#### [Input material]
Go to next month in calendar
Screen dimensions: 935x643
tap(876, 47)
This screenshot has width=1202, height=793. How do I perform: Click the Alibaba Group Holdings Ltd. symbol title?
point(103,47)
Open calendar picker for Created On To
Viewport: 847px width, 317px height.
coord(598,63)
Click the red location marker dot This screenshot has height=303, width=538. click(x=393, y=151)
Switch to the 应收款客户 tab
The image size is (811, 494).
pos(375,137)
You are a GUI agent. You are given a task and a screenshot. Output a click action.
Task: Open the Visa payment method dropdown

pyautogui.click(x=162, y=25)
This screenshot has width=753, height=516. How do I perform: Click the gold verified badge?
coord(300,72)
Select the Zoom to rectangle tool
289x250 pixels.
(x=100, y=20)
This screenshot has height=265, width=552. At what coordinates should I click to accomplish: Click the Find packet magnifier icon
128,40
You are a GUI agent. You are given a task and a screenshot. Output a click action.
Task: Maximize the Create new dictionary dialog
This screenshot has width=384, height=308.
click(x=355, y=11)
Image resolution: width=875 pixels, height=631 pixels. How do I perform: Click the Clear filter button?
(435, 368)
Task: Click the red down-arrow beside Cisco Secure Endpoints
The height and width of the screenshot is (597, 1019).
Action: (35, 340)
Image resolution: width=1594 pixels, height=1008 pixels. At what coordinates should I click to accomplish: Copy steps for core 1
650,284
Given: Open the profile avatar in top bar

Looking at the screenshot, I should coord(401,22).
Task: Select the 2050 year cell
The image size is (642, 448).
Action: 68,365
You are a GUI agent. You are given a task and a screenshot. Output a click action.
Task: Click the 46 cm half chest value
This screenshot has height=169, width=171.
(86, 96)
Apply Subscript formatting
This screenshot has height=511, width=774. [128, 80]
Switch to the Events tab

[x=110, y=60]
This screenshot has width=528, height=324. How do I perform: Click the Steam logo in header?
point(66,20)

#### [Assignment]
Set out exactly the lines from the one bearing "This screenshot has width=528, height=324." through the end of the data, including both ends and omitting all others.

#### [Answer to this problem]
This screenshot has width=528, height=324. How do I perform: Click the Steam logo in header?
point(66,20)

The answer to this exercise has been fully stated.